Monday, October 27, 2014

Bank Credit 2014 3Q

Here is an updated graph of bank credit at all commercial banks.  Credit had been growing healthily between QEs, but then growth declined during QE3, and then started to recover again as QE3 was tapered.  But, as the taper has come to an end, growth rates in bank credit have moderated.  I attribute much of this to the fact that QE3 was ended before the housing market was fully recovered.  Partly this is a function of household real estate leverage and partly this is a function of pro-cyclical regulatory sentiment.  I hope the recent signals from FHFA that regulatory liabilities will be reduced soon help to alleviate risks here.

PS.  Whether commercial real estate has stronger legs than residential, or whether it is just lagging the residential trend is a question, I suppose.  I suspect that there are less frictions from distressed properties, so that it might more easily see sustained growth.  I have noticed in Arizona that many corner lots at major intersections, which have always been saved for commercial development, are now being filled in with residential developments.


  1. TravisV here.

    Latest on the ECB below.
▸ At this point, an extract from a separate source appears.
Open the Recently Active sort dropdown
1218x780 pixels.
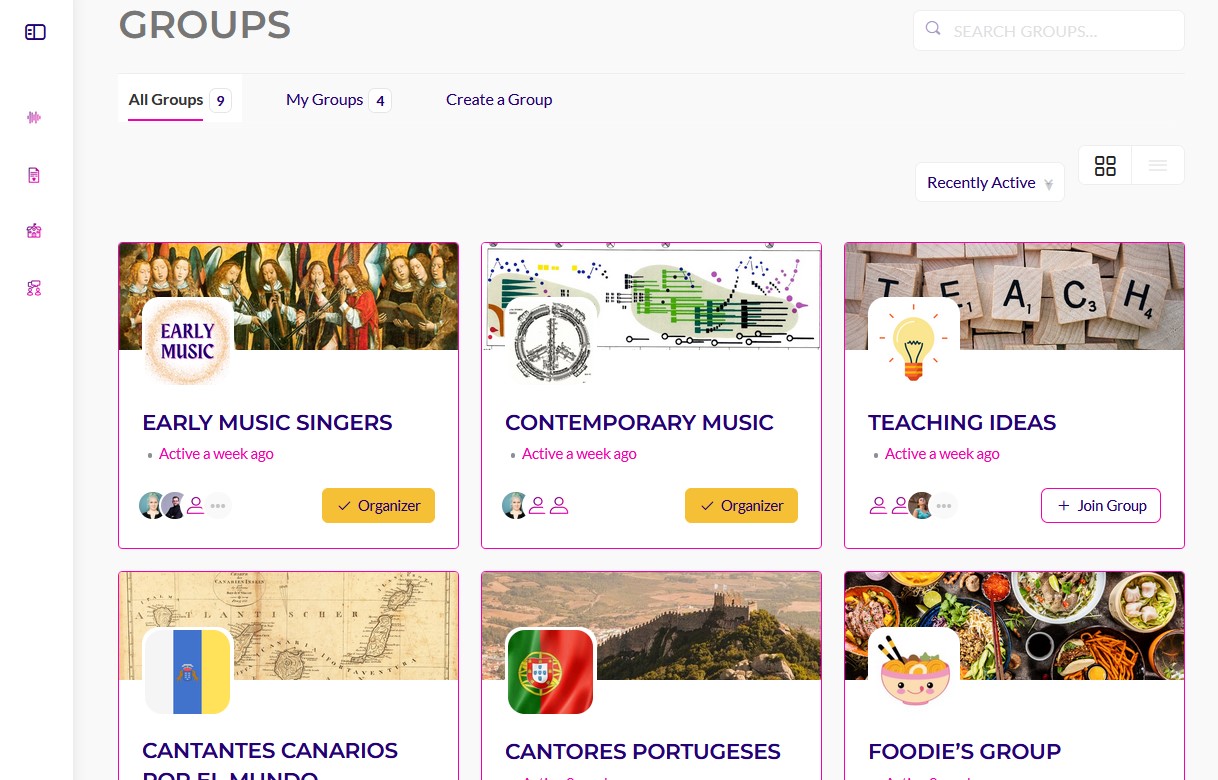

Who knows, maybe France, Spain and Italy are starting to support Draghi more behind closed doors against Germany's tight money stubbornness.......

  2. TravisV here.

    Scott Grannis is clearly very sharp so I am amazed that he thinks there's a lot more risk of too-high inflation than too-low inflation.......
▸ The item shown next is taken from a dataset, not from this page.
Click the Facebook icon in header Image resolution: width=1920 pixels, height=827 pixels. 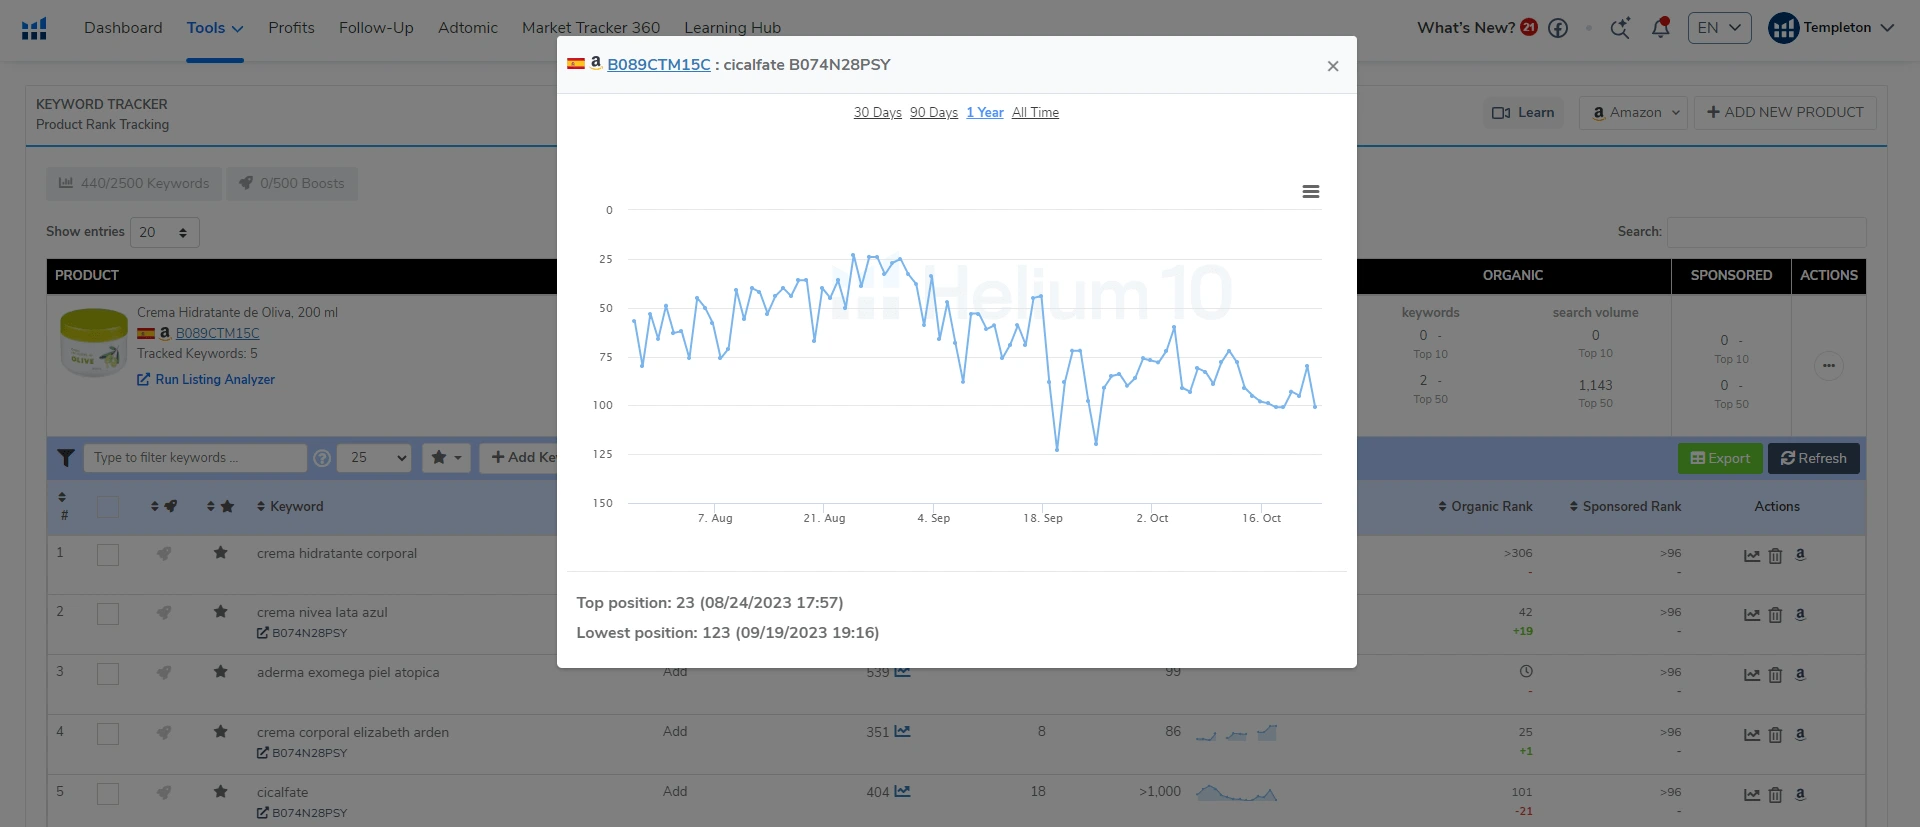click(x=1558, y=28)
    “Members of the FOMC are overly-impressed with their ability to “guide” the U.S. economy, and overly-concerned with the relatively low level of current inflation……One key source of risk going forward is that, because of the Fed’s hubris, FOMC members may fail to react in a timely fashion to signs of improving confidence and declining money demand: a failure to reverse QE in response to a decline in the demand for safe assets could result in an unwelcome abundance of money and higher inflation. At today’s levels, Treasury yields offer hardly any cushion at all for this risk and are thus very unattractive. Deflation, contrary to widespread claims in the punditocracy, is not a threat to growth, and is not a black hole that captures and annihilates slow-growing economies.”

    1. I don't know. It seems like it is just one risk among several that he mentions. I'm not sure I disagree with that. Is there any historical precedent for managing reserves with the precision the Fed is setting itself up for?

  3. TravisV here.

    Wonderful day today for the global economy! Virtually all equities were substantially higher today: Russell 2000 up 2.9%, major oil stocks, Germany, Sweden (Riksbank news), Shanghai composite.

    This has GOT to result in higher 5-year inflation breakevens the next couple days........

  4. TravisV here.

    With the Riskbank news today, I think Sweden's iShares ETF looks interesting.........

    Ambrose Evans-Pritchard: "The Riksbank – arguably the world’s oldest central bank, with a tradition of bold monetary experiments – carried out a dramatic volte-face in July when it slashed rates and gave up trying to restrain asset prices. Governor Ingves was outvoted in what amounted to a policy mutiny.

    The shift over recent months is a triumph for Mr Svensson………”

  5. TravisV here.

    Has Zero Hedge’s Tyler Durden changed his mind and decided that deflation, not hyperinflation, is in the U.S.’s future?

    I don’t understand, does he have a coherent point of view?